Extracted records

____________

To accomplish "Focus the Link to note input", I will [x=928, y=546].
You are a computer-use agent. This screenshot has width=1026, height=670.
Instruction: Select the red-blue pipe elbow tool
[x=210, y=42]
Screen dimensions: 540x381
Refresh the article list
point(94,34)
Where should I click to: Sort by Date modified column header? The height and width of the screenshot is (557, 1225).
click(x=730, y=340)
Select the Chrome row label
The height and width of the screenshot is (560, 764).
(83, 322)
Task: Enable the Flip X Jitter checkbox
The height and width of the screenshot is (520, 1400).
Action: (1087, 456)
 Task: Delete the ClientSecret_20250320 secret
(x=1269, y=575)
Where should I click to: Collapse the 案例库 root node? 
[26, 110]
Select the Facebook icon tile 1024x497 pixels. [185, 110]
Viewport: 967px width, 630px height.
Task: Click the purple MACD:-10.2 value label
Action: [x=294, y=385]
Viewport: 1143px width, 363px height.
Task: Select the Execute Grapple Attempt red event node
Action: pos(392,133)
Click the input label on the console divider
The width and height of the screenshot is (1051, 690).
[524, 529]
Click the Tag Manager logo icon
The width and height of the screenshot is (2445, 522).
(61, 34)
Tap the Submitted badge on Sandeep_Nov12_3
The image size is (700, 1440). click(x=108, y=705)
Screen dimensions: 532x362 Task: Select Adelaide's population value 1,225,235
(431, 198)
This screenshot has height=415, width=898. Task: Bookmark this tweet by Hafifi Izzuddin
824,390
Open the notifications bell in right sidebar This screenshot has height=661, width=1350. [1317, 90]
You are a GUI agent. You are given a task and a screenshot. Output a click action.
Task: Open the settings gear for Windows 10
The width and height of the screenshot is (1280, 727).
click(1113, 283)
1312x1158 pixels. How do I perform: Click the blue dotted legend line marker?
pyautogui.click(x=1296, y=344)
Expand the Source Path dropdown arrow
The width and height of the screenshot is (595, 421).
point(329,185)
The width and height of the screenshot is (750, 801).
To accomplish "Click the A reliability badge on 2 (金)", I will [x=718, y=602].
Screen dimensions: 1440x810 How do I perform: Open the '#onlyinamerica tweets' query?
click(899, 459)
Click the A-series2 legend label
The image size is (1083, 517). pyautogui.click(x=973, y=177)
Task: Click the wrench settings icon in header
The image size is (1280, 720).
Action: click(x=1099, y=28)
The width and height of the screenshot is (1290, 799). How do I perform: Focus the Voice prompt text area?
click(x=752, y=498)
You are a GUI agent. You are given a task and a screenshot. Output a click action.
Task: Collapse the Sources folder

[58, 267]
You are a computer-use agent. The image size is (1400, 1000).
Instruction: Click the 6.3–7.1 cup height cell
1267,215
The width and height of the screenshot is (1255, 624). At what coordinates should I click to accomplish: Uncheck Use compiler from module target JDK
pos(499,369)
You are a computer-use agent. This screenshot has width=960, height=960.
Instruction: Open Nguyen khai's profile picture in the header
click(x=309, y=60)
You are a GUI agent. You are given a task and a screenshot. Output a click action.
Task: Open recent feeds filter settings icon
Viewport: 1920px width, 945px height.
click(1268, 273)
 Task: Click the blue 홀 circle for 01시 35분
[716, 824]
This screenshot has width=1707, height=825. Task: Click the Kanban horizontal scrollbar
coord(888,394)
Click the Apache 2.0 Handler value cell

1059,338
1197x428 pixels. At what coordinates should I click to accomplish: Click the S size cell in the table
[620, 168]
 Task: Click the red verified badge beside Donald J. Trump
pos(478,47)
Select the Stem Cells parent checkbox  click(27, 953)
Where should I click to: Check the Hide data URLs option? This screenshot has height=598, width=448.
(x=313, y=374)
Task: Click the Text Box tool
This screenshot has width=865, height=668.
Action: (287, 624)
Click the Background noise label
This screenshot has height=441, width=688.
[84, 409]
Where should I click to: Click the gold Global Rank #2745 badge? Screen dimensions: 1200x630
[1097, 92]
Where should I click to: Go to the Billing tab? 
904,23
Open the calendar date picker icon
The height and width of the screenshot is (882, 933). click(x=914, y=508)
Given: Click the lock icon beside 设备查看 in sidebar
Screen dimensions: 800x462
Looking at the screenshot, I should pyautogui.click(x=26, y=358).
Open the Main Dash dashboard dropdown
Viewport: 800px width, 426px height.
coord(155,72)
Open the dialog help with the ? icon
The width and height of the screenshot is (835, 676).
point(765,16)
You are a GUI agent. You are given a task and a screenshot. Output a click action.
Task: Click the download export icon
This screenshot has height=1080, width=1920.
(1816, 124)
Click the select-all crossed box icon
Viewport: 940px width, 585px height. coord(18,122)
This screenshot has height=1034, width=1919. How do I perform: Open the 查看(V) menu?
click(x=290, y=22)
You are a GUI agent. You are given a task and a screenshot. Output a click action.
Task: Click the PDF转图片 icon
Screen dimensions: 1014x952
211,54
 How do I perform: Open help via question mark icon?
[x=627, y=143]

____________

*How to complete this task*:
What lines in the records contain the word "will"? Return each one.

*Problem solution*:
To accomplish "Focus the Link to note input", I will [x=928, y=546].
To accomplish "Click the A reliability badge on 2 (金)", I will [x=718, y=602].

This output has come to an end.